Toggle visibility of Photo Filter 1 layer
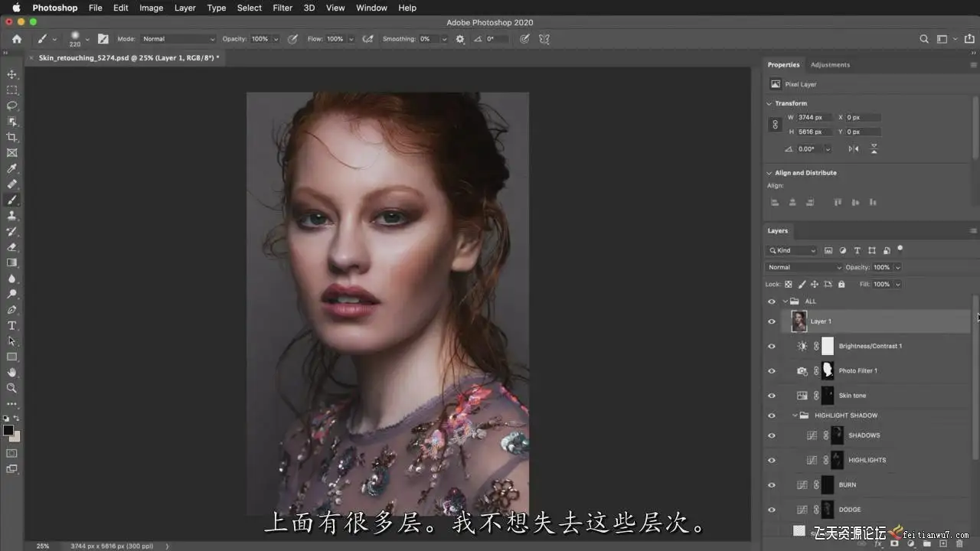coord(771,371)
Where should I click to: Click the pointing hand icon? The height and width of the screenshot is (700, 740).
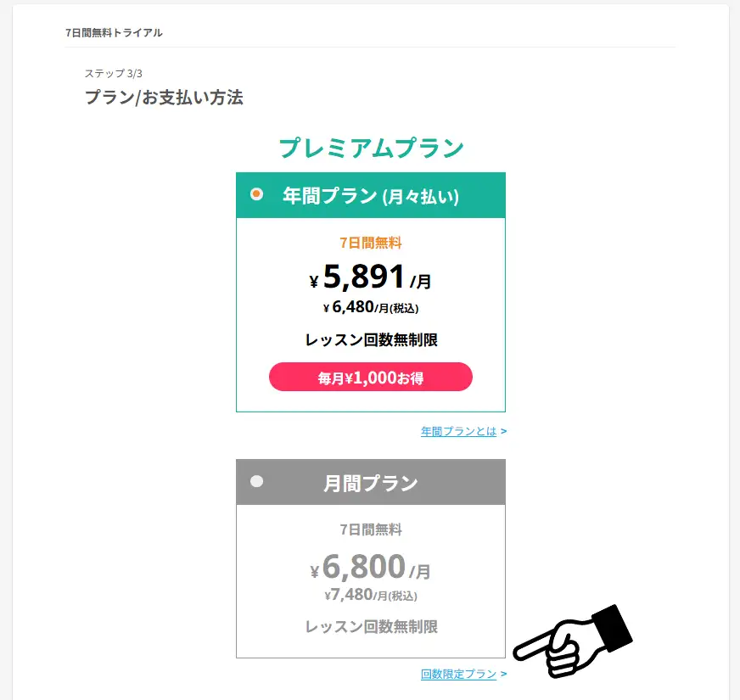point(574,642)
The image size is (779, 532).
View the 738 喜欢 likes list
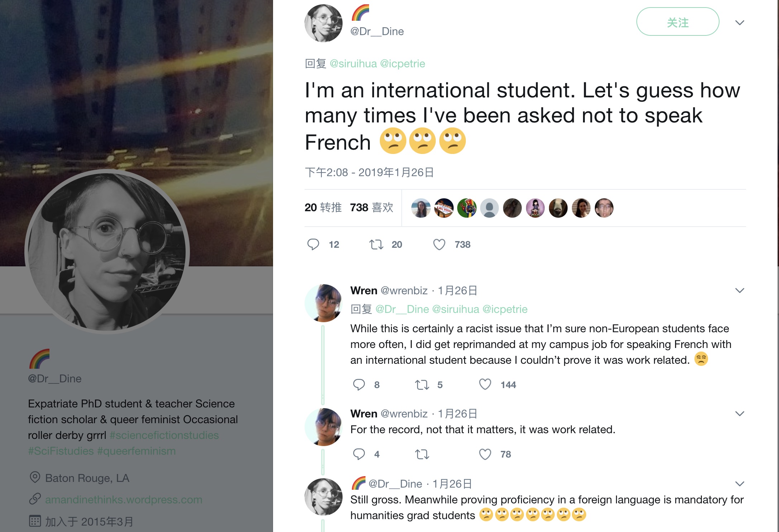pos(372,208)
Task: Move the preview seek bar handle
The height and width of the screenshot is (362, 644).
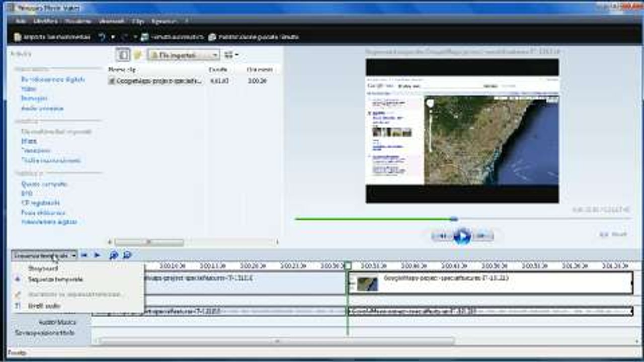Action: (x=454, y=219)
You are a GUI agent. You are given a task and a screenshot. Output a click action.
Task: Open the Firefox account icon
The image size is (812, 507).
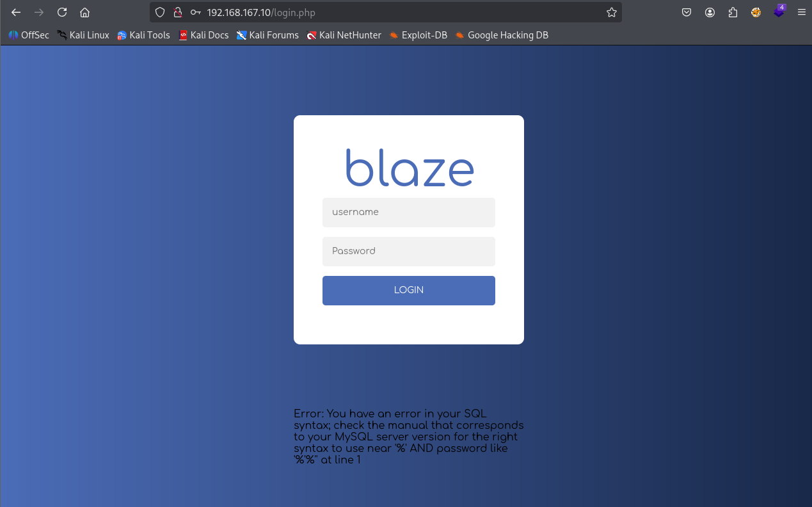tap(710, 12)
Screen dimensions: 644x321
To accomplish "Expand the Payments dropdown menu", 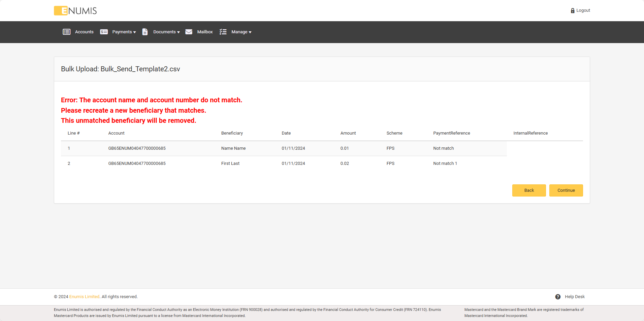I will tap(124, 32).
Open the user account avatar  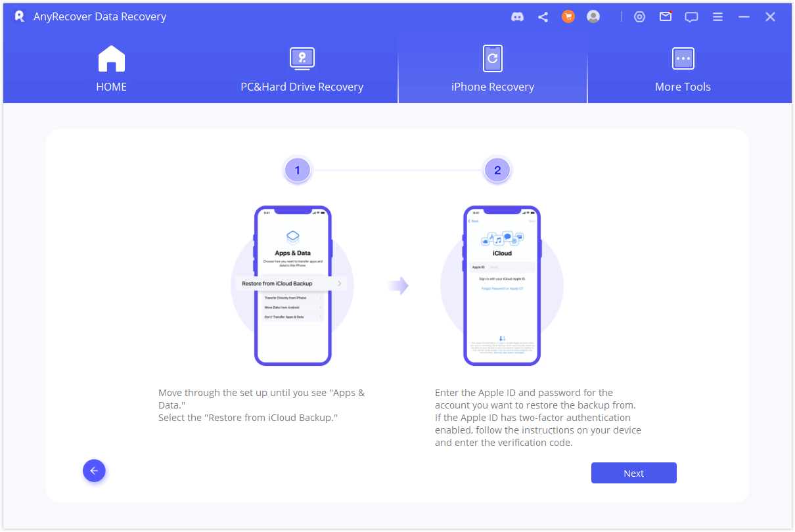[593, 17]
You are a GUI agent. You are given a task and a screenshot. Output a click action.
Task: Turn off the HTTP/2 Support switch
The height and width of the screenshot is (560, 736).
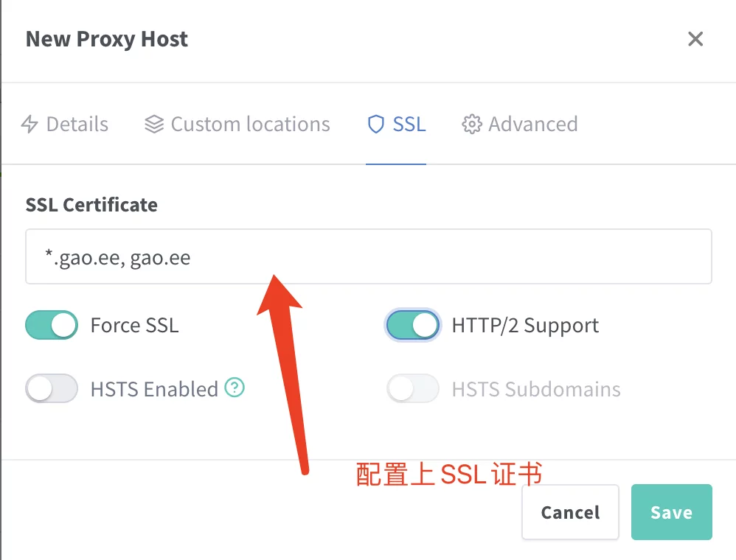tap(413, 325)
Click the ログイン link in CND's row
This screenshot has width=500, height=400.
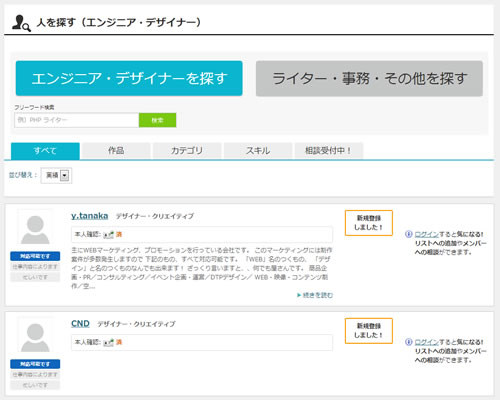coord(427,342)
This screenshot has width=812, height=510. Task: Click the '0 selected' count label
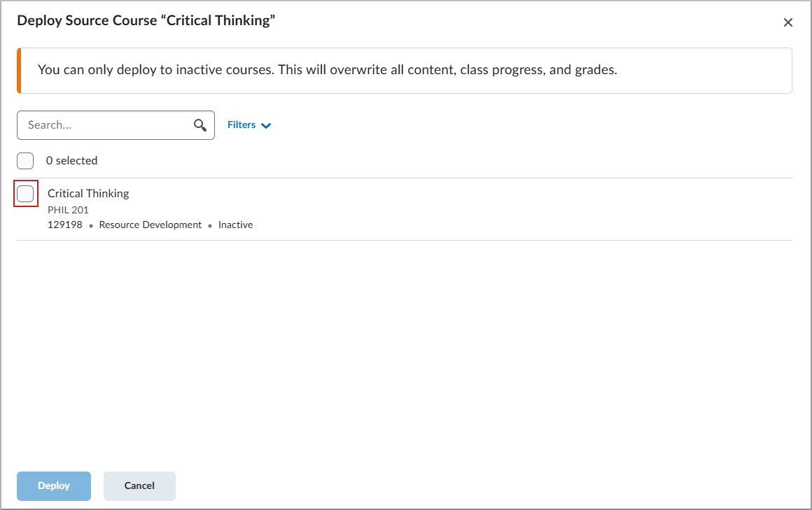(71, 161)
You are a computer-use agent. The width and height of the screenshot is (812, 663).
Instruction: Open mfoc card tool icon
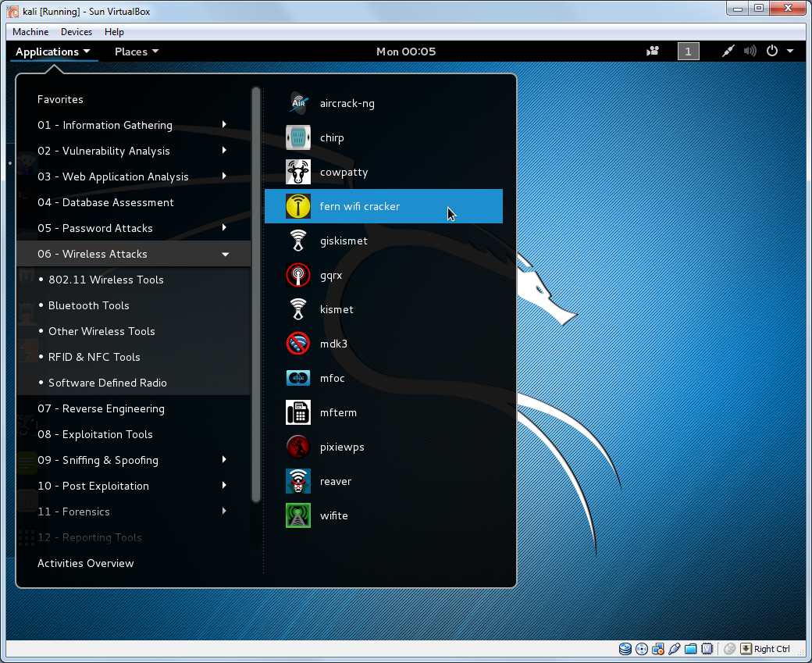click(x=298, y=378)
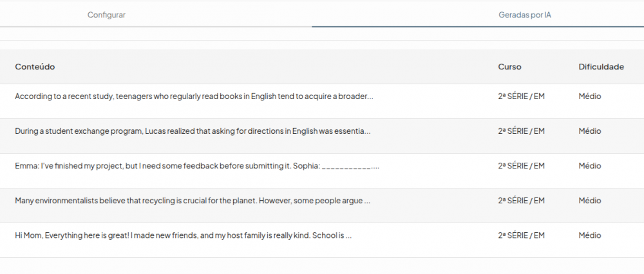Click 2ª SÉRIE / EM in recycling row
Screen dimensions: 644x274
point(521,201)
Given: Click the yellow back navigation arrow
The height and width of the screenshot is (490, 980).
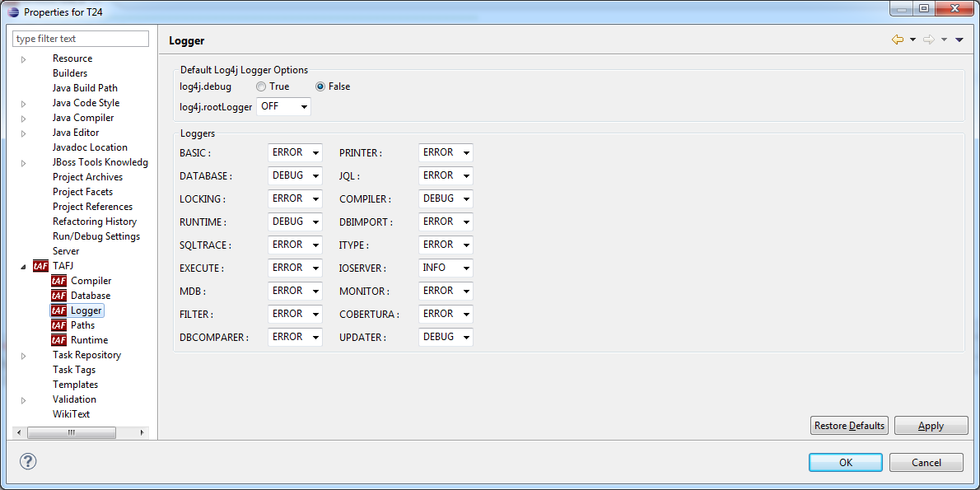Looking at the screenshot, I should [x=897, y=40].
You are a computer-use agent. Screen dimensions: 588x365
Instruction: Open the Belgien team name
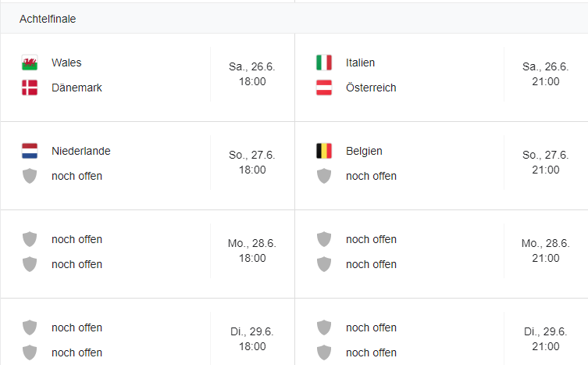tap(364, 151)
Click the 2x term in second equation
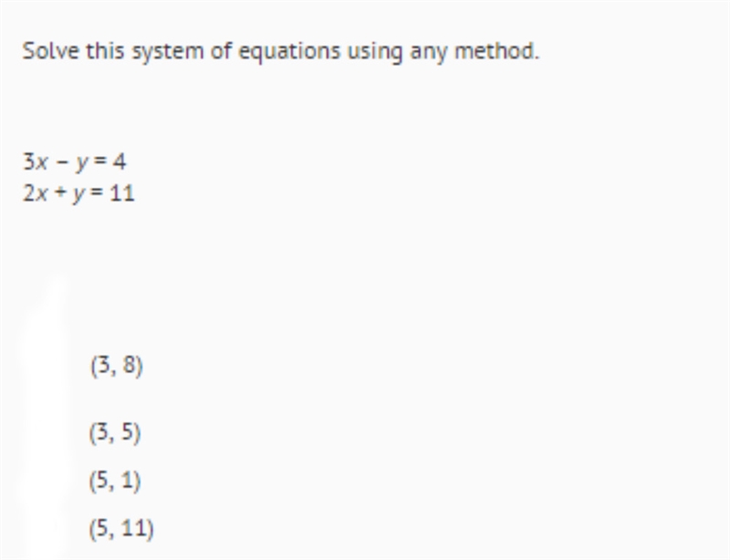 pyautogui.click(x=36, y=193)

==============================

▶ _What you are asked to do_: Which lines above hold the string "agent"? Please copy all of them.

▶ _Output for this exercise_:
You are a GUI agent. You are given a task and a screenshot. Output a click action.
You are a GUI agent. You are given a task and a screenshot. Output a click action.
You are a computer-use agent. The width and height of the screenshot is (812, 663).
You are a computer-use agent. Screen dimensions: 588x365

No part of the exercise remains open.